2.3 EBI變性處理對大米蛋白表面形態的影響

由圖2可知，大米蛋白的微觀表面結構在EBI變性處理前后發生了明顯的變化。未經EBI變性處理的大米蛋白為致密的球狀結構，表面凹凸不平，存在細小的裂痕和孔隙，但整體完整性較好。經EBI變性處理的大米蛋白表面結構發生了明顯的變化。當變性處理劑量增加至30 kGy時，大米蛋白微觀表面完整性被破壞，大量小球形顆粒附著于大顆粒上，顆粒變的疏松。可能是EBI產生的能量使蛋白質分子間的氫鍵和范德華力發生斷裂，破壞蛋白質分子間的交聯。結果表明，隨著EBI變性處理劑量的增加，大米蛋白致密的球狀結構被打開，比表面積增加。由于表面的孔隙和小顆粒數量的增加，大米蛋白作為底物在酶解過程中與蛋白酶接觸的表面積增加，使其更容易被水解。另外，孔隙結構也有利于蛋白酶進入底物顆粒內部，使肽鍵斷裂，產生更多小分子肽[19]。掃描電鏡的結果可從宏觀角度解釋EBI變性處理提高大米蛋白水解度的原理。
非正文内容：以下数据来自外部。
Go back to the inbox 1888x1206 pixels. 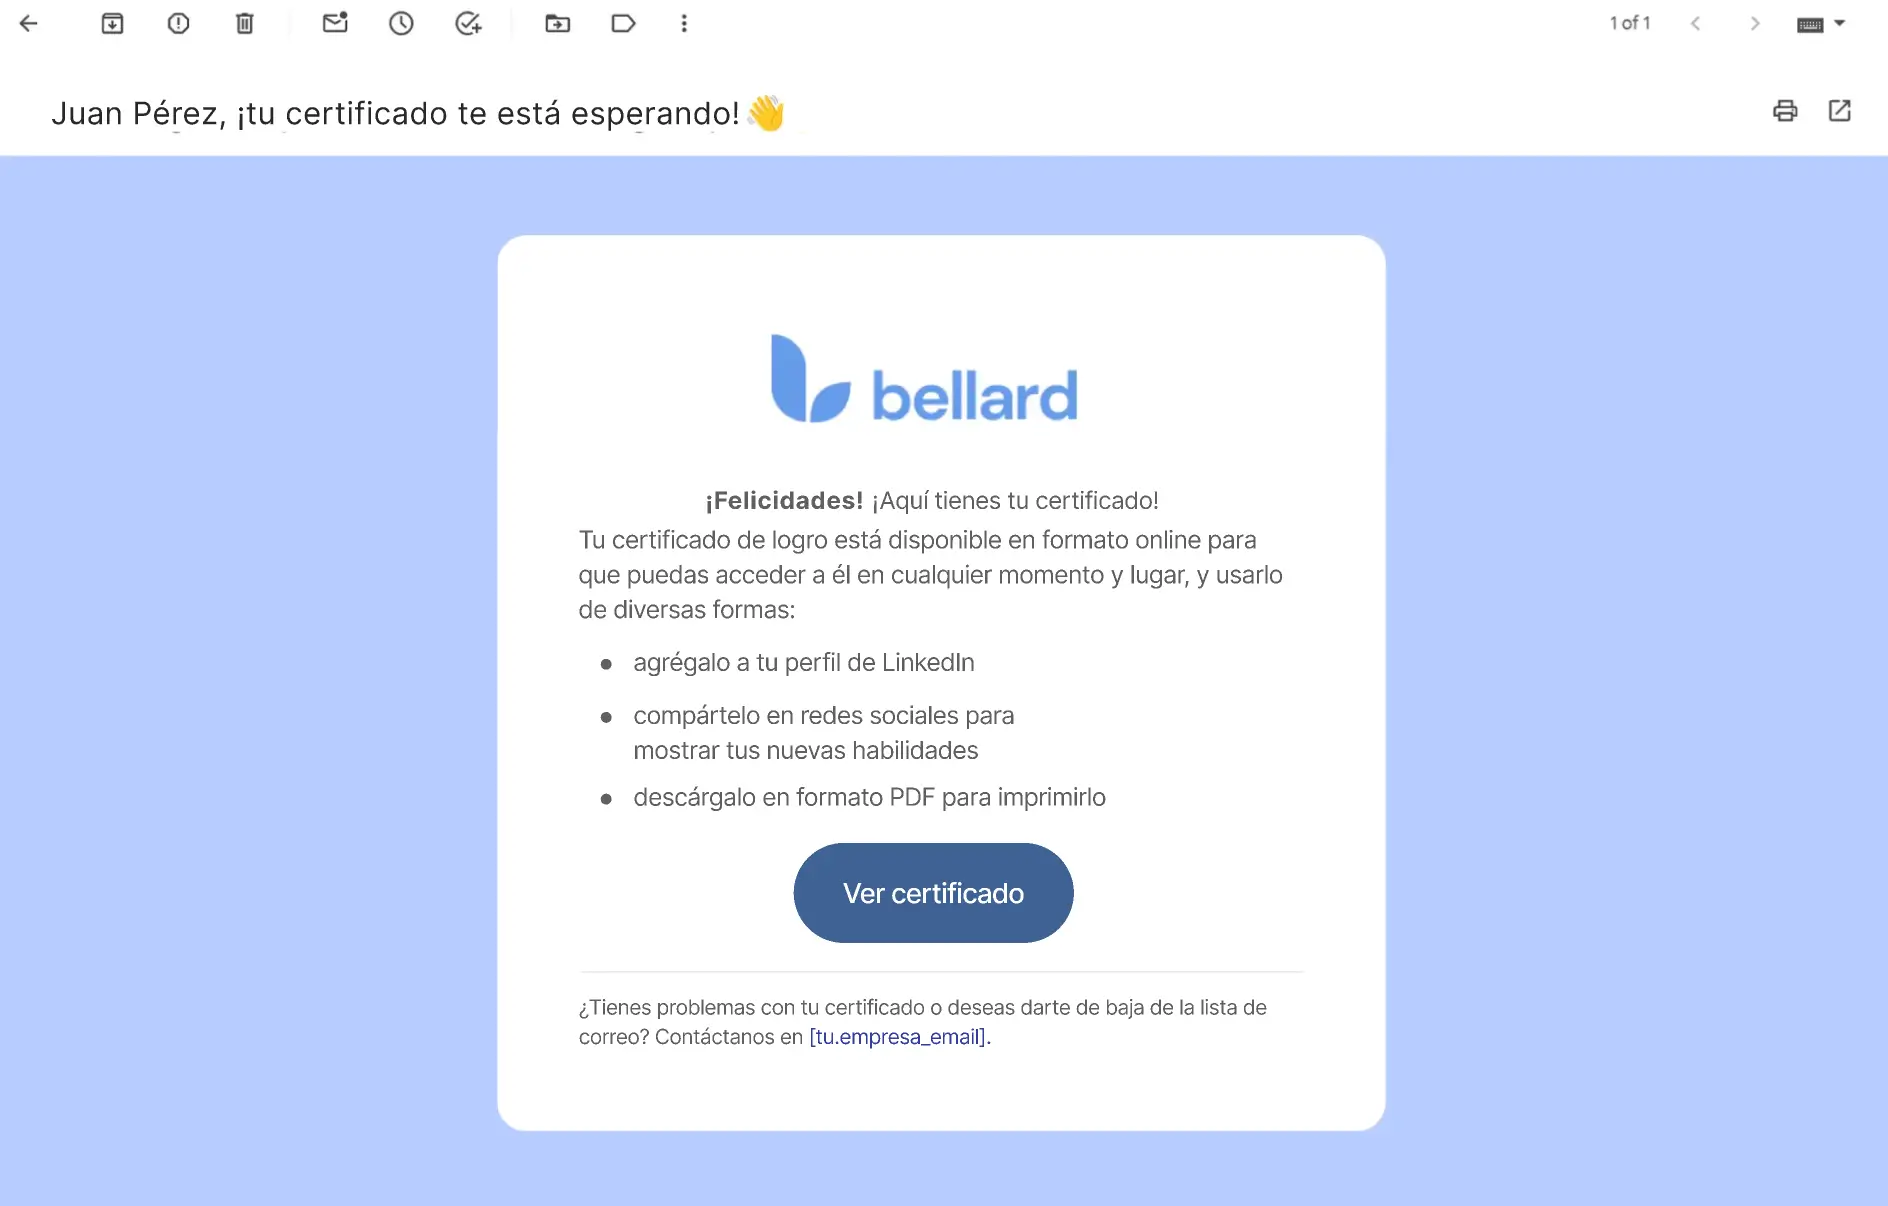click(x=29, y=23)
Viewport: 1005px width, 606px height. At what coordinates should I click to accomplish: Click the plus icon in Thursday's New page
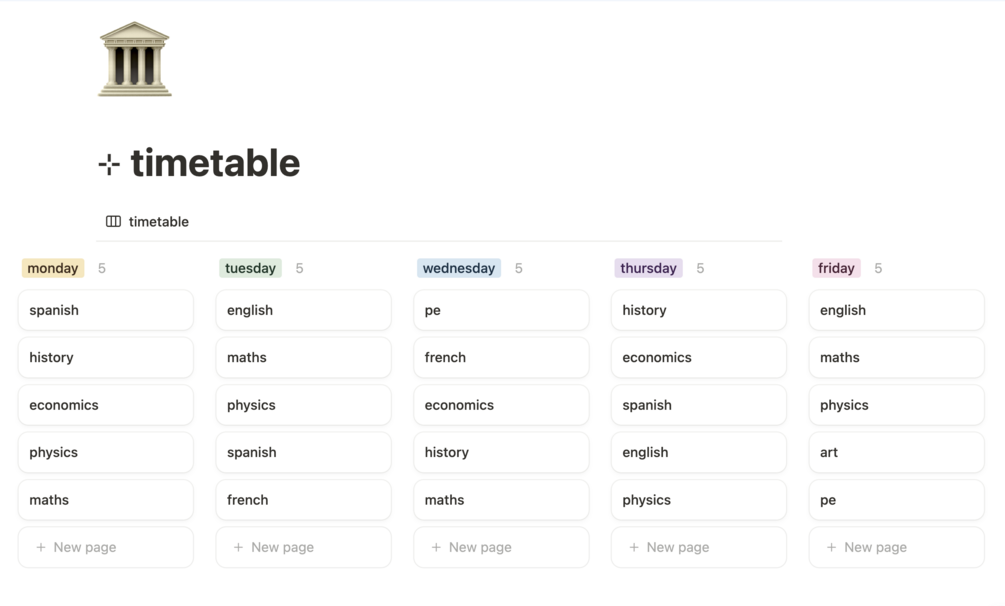tap(634, 547)
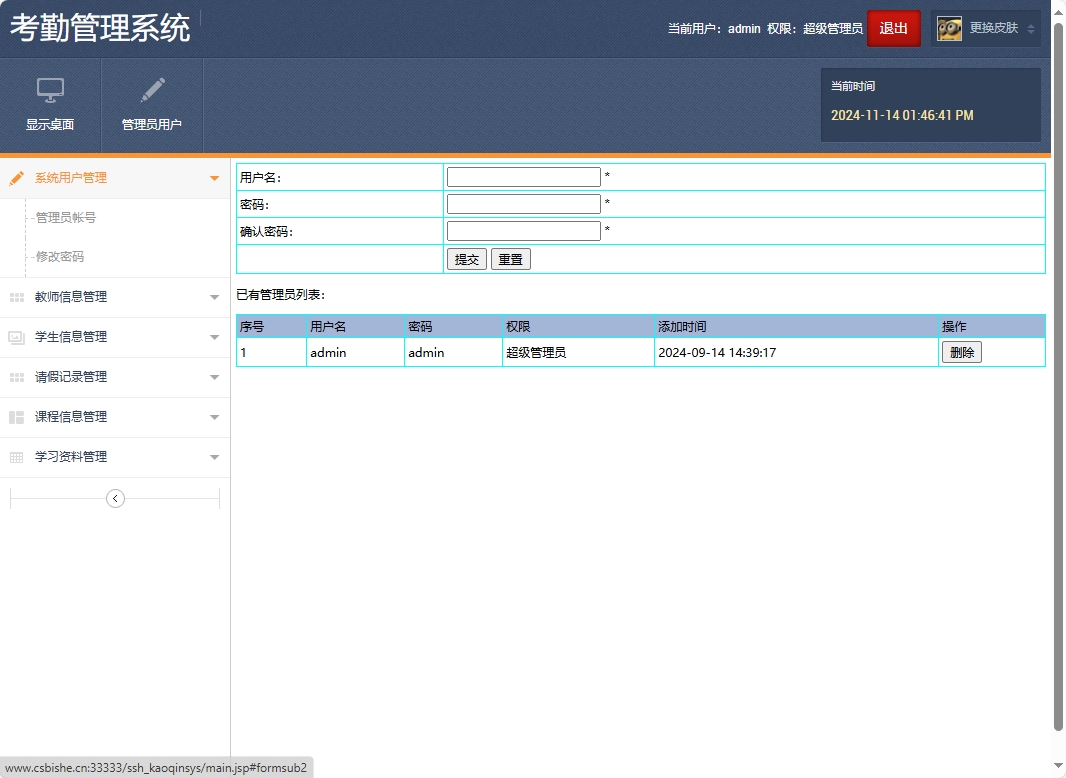Switch to the 管理员用户 tab
Viewport: 1066px width, 778px height.
pos(152,105)
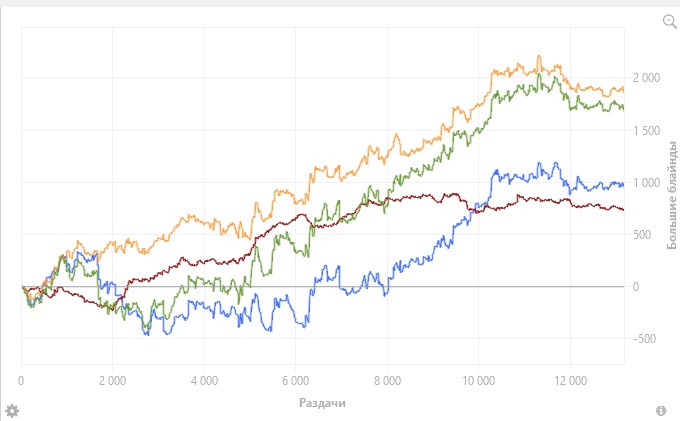This screenshot has width=680, height=421.
Task: Click the orange line peak above 2 000
Action: pos(539,56)
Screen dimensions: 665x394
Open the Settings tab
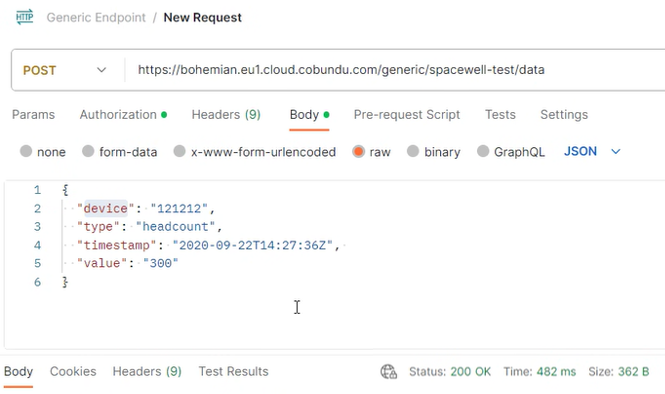[564, 115]
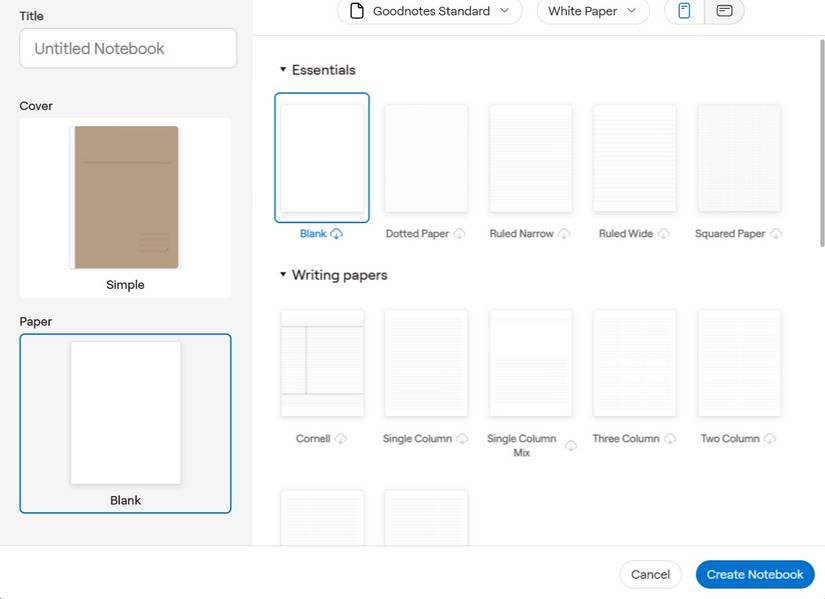
Task: Select portrait orientation icon
Action: click(x=683, y=12)
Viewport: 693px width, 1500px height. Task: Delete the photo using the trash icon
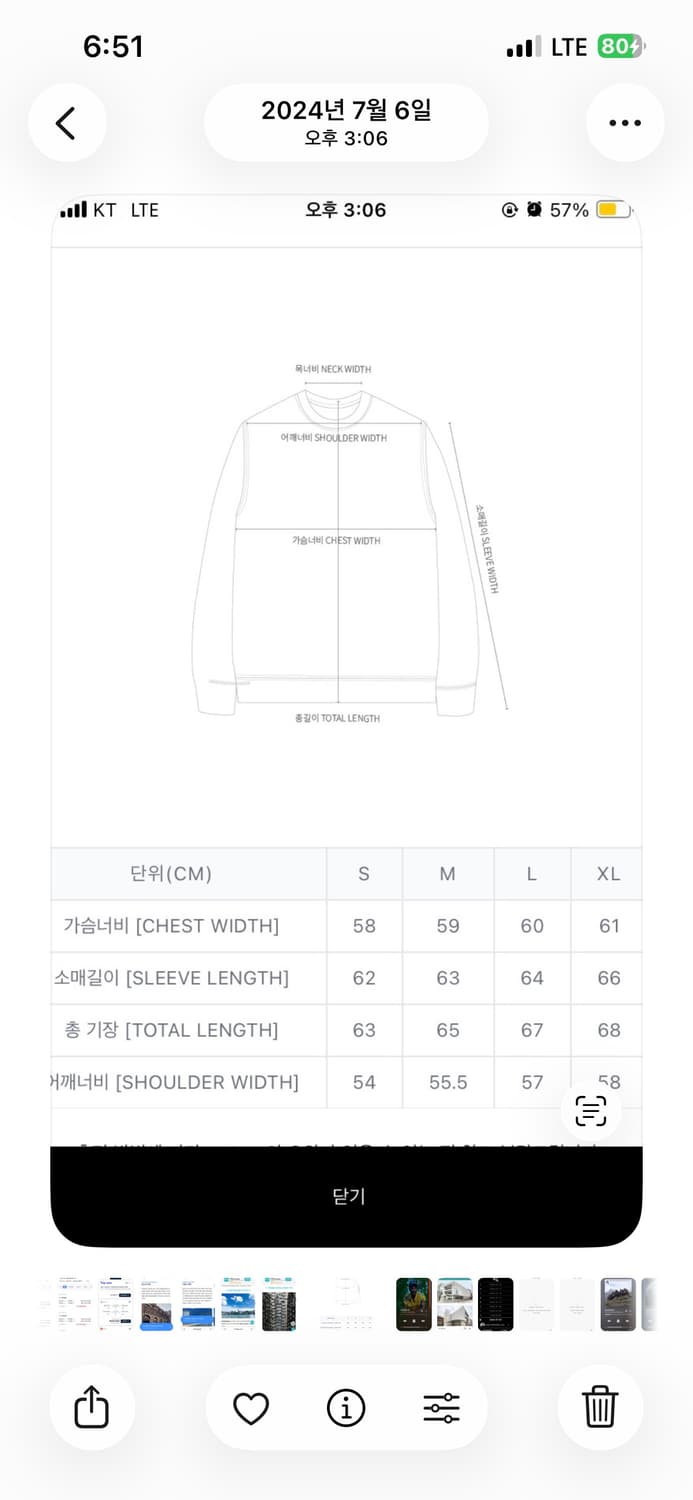600,1406
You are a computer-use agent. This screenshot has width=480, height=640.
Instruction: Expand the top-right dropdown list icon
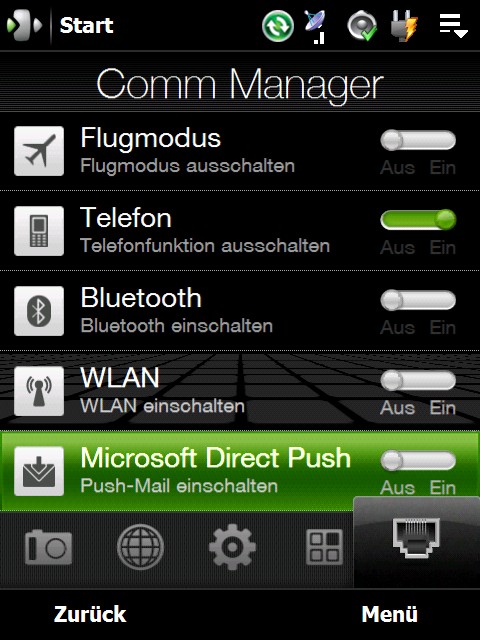453,26
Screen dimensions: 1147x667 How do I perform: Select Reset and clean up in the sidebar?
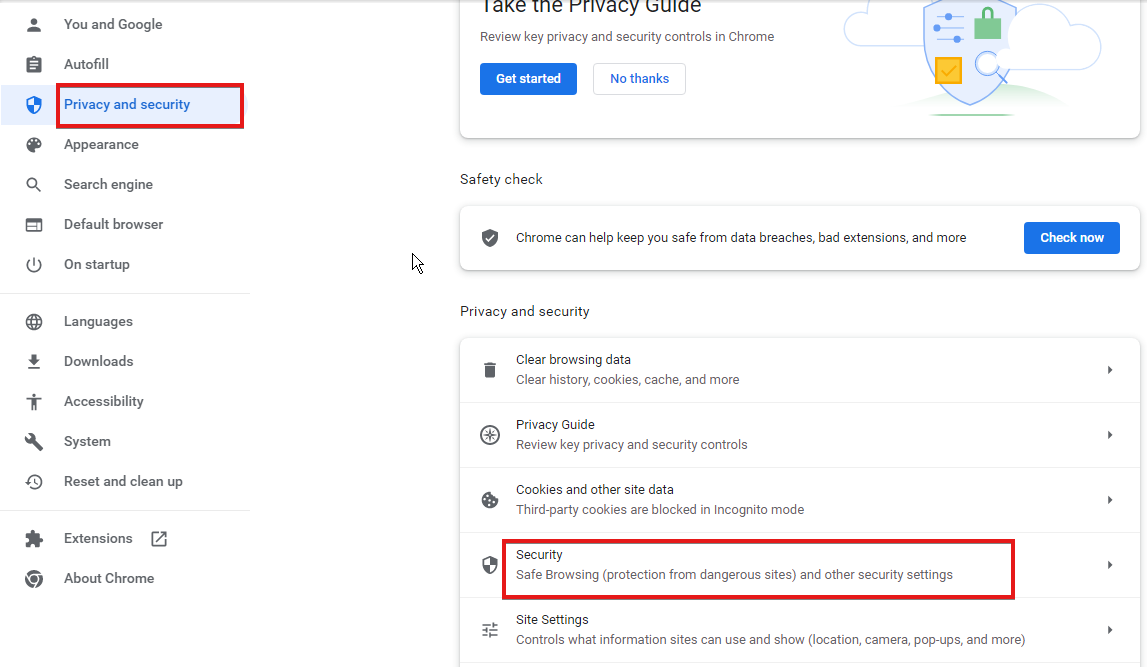tap(124, 482)
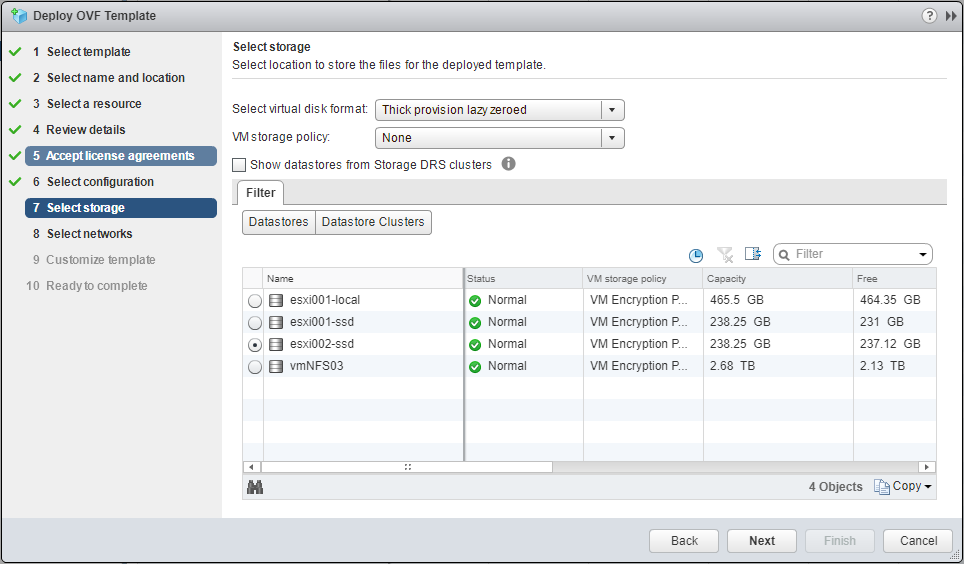The image size is (964, 564).
Task: Go to step 8 Select networks
Action: click(89, 234)
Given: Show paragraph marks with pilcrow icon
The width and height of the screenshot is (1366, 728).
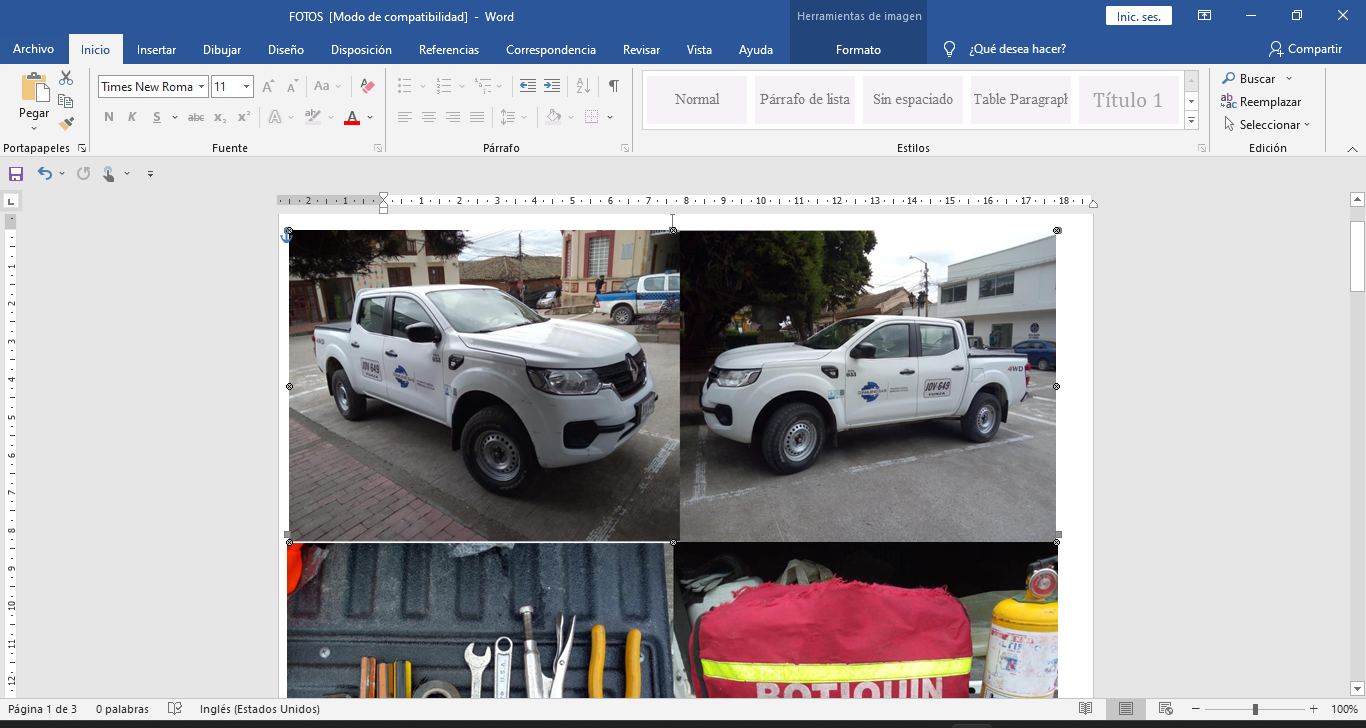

表1 EBI變性處理劑量對不同酶水解產物多肽產率的影響?Table 1 Effect of irradiation does on peptide production of rice protein hydrolysates obtained by various enzyme (n=3) %

? 同列不同字母表示差異顯著(P<0.05)。

圖2 不同EBI變性處理劑量下大米蛋白掃描電子顯微鏡圖Figure 2 The SEM picture of rice protein pretreated with different irradiation

2.4 EBI變性處理對大米蛋白二級結構的影響

1 700～1 600 cm-1的FTIR圖譜為蛋白質二級結構的特征振動峰，通過軟件對其結構進行解析(表2)發現，大米蛋白的二級結構含量在EBI變性處理前后發生了明顯的變化。當變性處理劑量為5～30 kGy時，EBI變性處理組的大米蛋白的α-螺旋結構含量隨變性處理劑量增加顯著下降，而β-折疊、β-轉角和無規則卷曲結構含量呈上升趨勢。EBI變性處理劑量為30 kGy時，α-螺旋結構含量降低了75.73%，而β-折疊、β-轉角和無規則卷曲結構的含量分別增加了16.63%，10.70%，24.77%。繼續增加變性處理劑量，蛋白質二級結構含量變化不顯著(P>0.05)。在蛋白質的4種二級結構中，α-螺旋為致密的有序結構，β-折疊、β-轉角屬于相對舒展的有序結構，而無規則卷曲則為無序結構[16,20]。EBI變性處理使大米蛋白中致密的α-螺旋結構向相對舒展的β結構以及無序的無規則卷曲結構轉化，說明EBI作用破壞了大米蛋白緊密的分子結構，使分子結構變動靈活疏松，更有利于蛋白質與酶接觸，從而增強酶解效果。

2.5 紫外可見光光譜分析

由圖3(a)可知，EBI作用后，大米蛋白的特征紫外吸收峰隨變性處理劑量的增加呈先增強后減弱的趨勢，但都遠大于變性處理前的水平。說明EBI變性處理使大米蛋白分子展開，內部顯色團外露，但當變性處理劑量增加到一定程度時，蛋白質分子出現重新聚集的趨勢，導致吸收峰強度下降。200 nm處的特征吸收峰由肽鍵貢獻[21]，EBI變性處理后，其吸收強度增加，表明大米蛋白經EBI變性處理后其肽鍵的空間結構發生改變，更多的肽鍵暴露到分子表面參與酶解反應。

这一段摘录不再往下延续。